**Page text**

By Aaron Pressman | Reuters

BOSTON (Reuters) - Some of the biggest hedge funds that helped make Apple Inc a

stock market darling lost faith and dumped their stakes in the fourth quarter,

fueling the massive drop in the iPhone maker's share price.

Noted stock pickers including Leon Cooperman, Eric Mindich and Thomas Steyer

unloaded billions of dollars of Apple shares between September 30 and December

31, according to disclosure documents filed on Thursday.

Shares of Apple rose to an all-time high of $705.07 on September 21 but ended

2012 down more than 24 percent from that peak as investors worried about

increasing competition and declining profit margins.

The shares also may have dropped because their price rose too much, too fast.

"The stock just went up so much in early 2012 and then was coming back to

earth," said Justin Walters, co-founder of Wall Street research firm Bespoke

Investment Group. "Three months from now, we'll be seeing a lot of the people

who sold starting to pick it up again."

The fourth-quarter sellers avoided even deeper losses. Apple's shares have lost

12 percent so far this year. The shares lost 42 cents, or 0.1 percent, to close

at $466.59 on the Nasdaq on Thursday.

Cooperman's Omega Advisors fund dumped its entire stake of more than 266,000

shares during the fourth quarter, according to its required quarterly

disclosure form filed with the Securities and Exchange Commission.

Mindich, named the youngest partner ever at Goldman Sachs before starting his

Eton Park Capital Management fund in 2004, got out of Apple entirely in the

fourth quarter after making big sales in the third quarter as well. Eton owned

600,000 shares at the beginning of 2012.

Farallon Capital, the hedge fund founded by Steyer, sold 137,000 shares.

Steyer, who once worked on the Goldman Sachs risk arbitrage desk under Robert

Rubin, stepped down at the end of the year from the firm, which he founded in

1986. Rubin served as U.S. Treasury secretary from 1995 to 1999.

Jana Partners, an activist fund run by Barry Rosenstein, also unloaded its

entire Apple stake of more than 143,000 shares. Other notable sellers included

Third Point LLC, which had owned 710,000 shares, Viking Global Investors, which

dumped 1.1 million shares and Lone Pine Capital, which sold over 800,000

shares.

A much smaller line up of funds bought shares amid the stock's crash. David

Tepper's Appaloosa Management nearly doubled its stake during the quarter to

about 913,000 shares. George Soros more than doubled his stake to about 184,000

shares. And David Einhorn, who last week sued Apple in a bid for higher

dividends, added 20 percent to his holdings to end the quarter with 1.3 million

shares.

**Requirement**
Rewrite everything from "Noted stock pickers" down to "filed on Thursday." in the article above about hedge funds selling Apple shares, putting "regulatory filings" in place of "disclosure documents".

**Stored data**
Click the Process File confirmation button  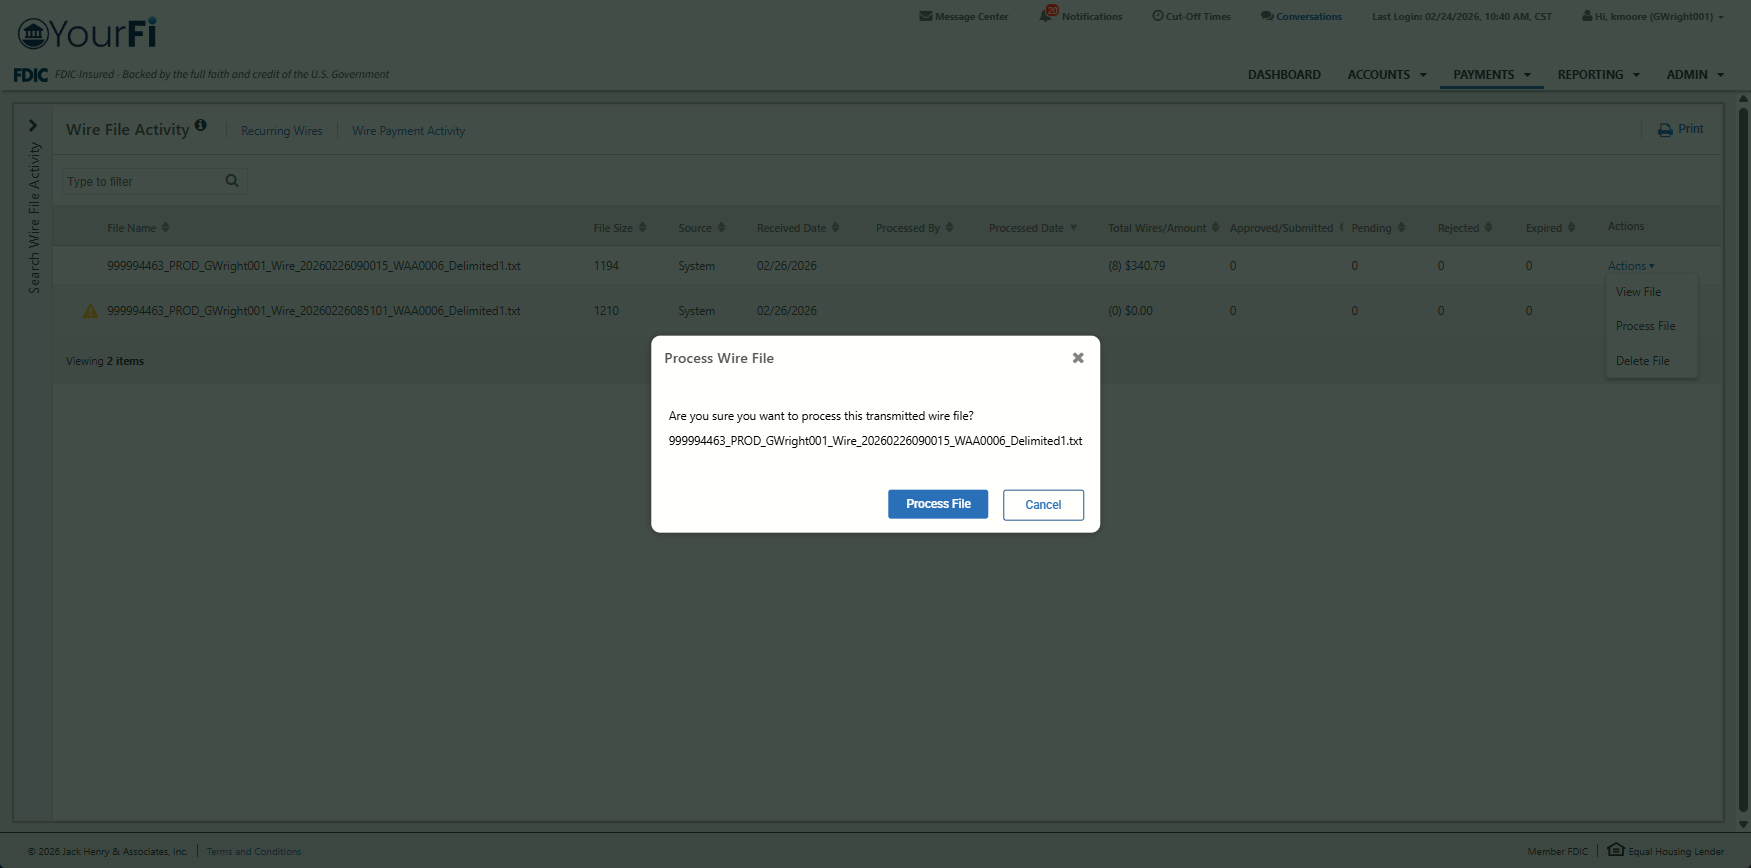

**Answer to this exercise**
Noted stock pickers including Leon Cooperman, Eric Mindich and Thomas Steyer

unloaded billions of dollars of Apple shares between September 30 and December

31, according to regulatory filings filed on Thursday.